Le compatibilisme est une théorie philosophique qui soutient que le déterminisme et le libre arbitre sont compatibles. 

En d'autres termes, il est possible d'être à la fois déterminé par des causes antérieures et libre dans ses actions. Cette position - la plus commune chez la plupart des philosophes et même certains scientifiques - s'oppose à l'incompatibilisme qui affirme que le libre arbitre et le déterminisme ne peuvent coexister : ce qui est ma position (matérialisme / naturalisme scientifique).

Parmi les auteurs notables du compatibilisme, on trouve de nombreux philosophes dont Daniel C. Dennett, Florian Cova, Michael Esfeld, Saul Smilansky... (voir pour ce dernier https://illusionlibrearbitre.blogspot.com/2024/05/un-libre-arbitre-necessaire.html)

Par exemple, Michael Esfeld écrit que... 

« Suivant le compatibilisme, il est essentiel pour la liberté de la volonté de ne pas se laisser entraîner par ses désirs, mais de réfléchir au type de volonté qu'on désire posséder »*

Ce qui est pour moi - et quelques autres - absolument incompréhensible. S'il faut effectivement maîtriser certains désirs qui peuvent être délétères pour soi-même ou la société (ligne rouge du consentement, des lois du moment etc.), il nous faudrait la volonté de réfléchir à la volonté qu'on désire ??? Nous y reviendrons.

Intéressons-nous à D. Dennet qui vient de nous quitter (avril 2024), probablement le plus connu des compatibilistes. 


Naturaliste et évolutionniste athée, ce qui part plutôt bien, Dennet pense qu'il n’y a nulle part dans le cerveau des neurones ou des ensembles de neurones qui « voient », « comprennent » ou « veulent », car, pris isolément, ils font un travail très limité et stéréotypé. Leur activité collective fait cependant émerger des propriétés fonctionnelles intéressantes pour l’individu, que nous appelons « voir », « comprendre » ou « vouloir ». Fort bien. Il a théorisé dans un ouvrage l’hypothèse d’une « néo-dualité moderne » qui ne serait toutefois pas celle de Descartes que tous ont abandonnée pour de bonnes raisons. 
Dennet écrit : 

« L’amour authentique n’implique aucun dieu volant (tel Cupidon). Le problème du libre arbitre est identique. Si vous êtes de ceux qui pensent que le libre arbitre n’est vraiment libre que s’il surgit d’une âme immatérielle qui se balade tranquillement dans le cerveau, envoie ses décisions (ses flèches) dans votre cortex moteur, alors, étant donné votre conception du libre arbitre, ma position est qu’il n’y a pas de libre arbitre du tout ». 

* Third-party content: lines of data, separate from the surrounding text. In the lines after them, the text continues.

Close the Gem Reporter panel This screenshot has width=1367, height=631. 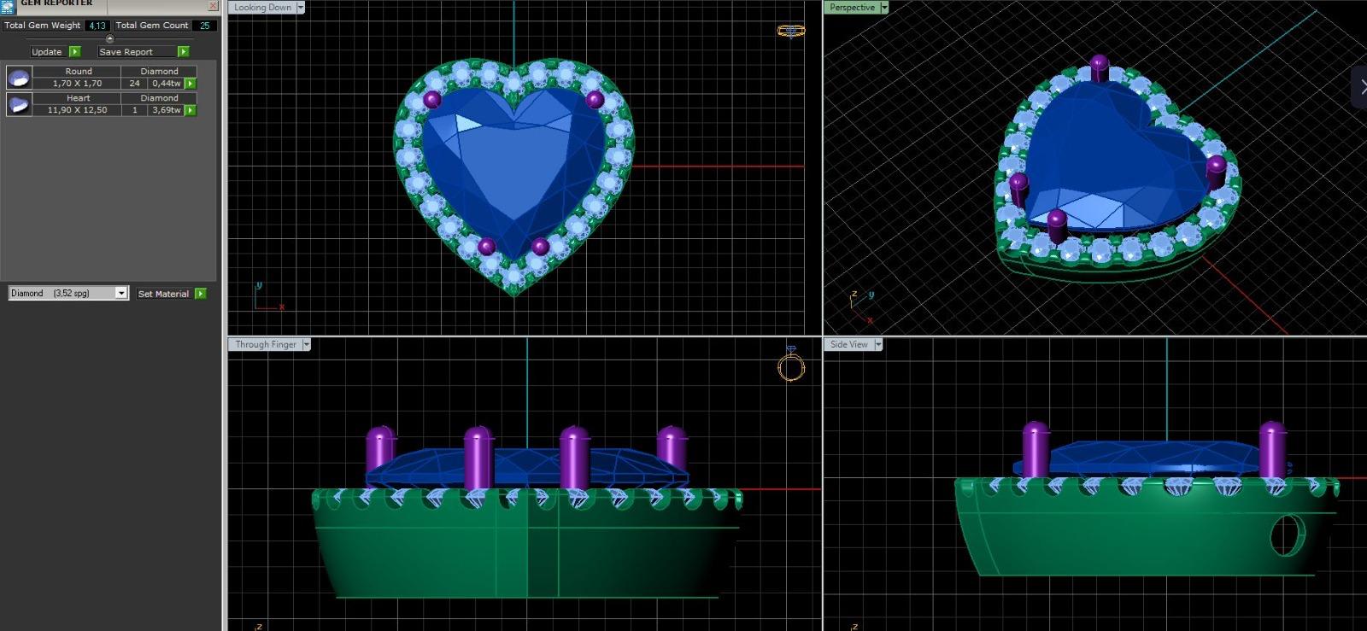(x=213, y=5)
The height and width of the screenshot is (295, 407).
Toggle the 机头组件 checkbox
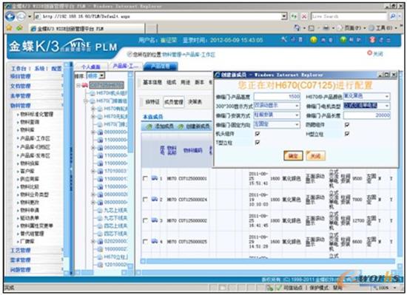[258, 134]
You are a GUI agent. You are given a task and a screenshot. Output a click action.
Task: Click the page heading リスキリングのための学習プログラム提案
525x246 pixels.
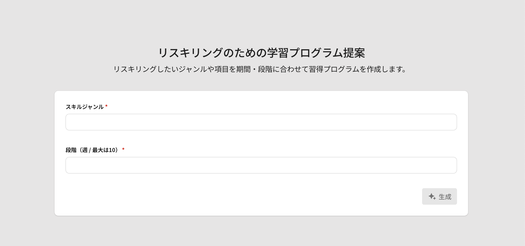tap(261, 53)
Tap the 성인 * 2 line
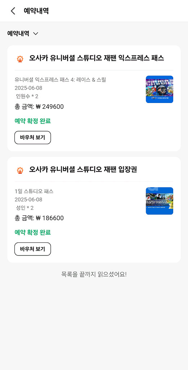The width and height of the screenshot is (188, 370). (25, 208)
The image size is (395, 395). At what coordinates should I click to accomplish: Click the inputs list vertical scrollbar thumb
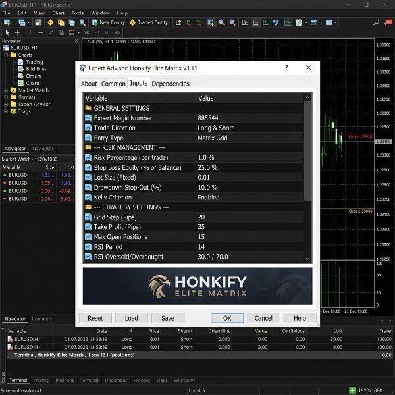pos(307,151)
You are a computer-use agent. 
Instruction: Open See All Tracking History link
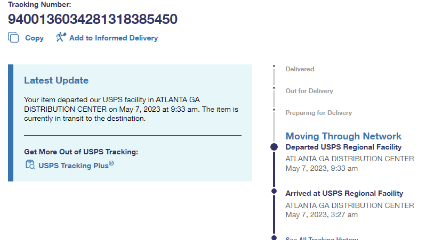(322, 238)
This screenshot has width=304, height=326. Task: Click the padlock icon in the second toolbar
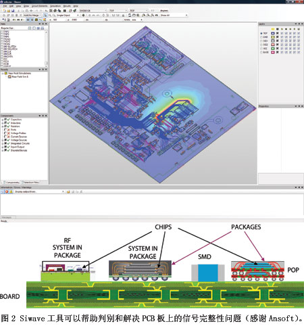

Pour l'instant, tout va bien. Le concept, l’essence d’un Libre Arbitre « réel/ontologique » n’existe pas plus que le concept "ontologique" de cheval, de peur, d’immortalité, de mal, d’amour etc. Et si les circuits neuronaux de la sensation de volonté libre (càd cortex cingulaire antérieur et précuneus → cf. « Lesion network localization of free will » - 2018 - https://www.ncbi.nlm.nih.gov/pmc/articles/PMC6196503/) sont différents des circuits de la sensation de peur (amygdales), ils ont finalement des fonctions différentes pour un but similaire : la survie, la préservation de l’individu et de l’espèce.

Ces circuits sous influence des expériences passées, du contexte, d’éventuelles anomalies génétiques peuvent ne pas être « adaptés » à la vie en société avec ses normes du moment. Un caractère très (trop) colérique peut être à l’origine de quelques déboires en société du fait d’un contrôle insuffisant du sujet. Mais ce dernier ne « contrôle » pas ce « contrôle déficient de la colère », car sinon il n’aurait pas d’accès de colère. 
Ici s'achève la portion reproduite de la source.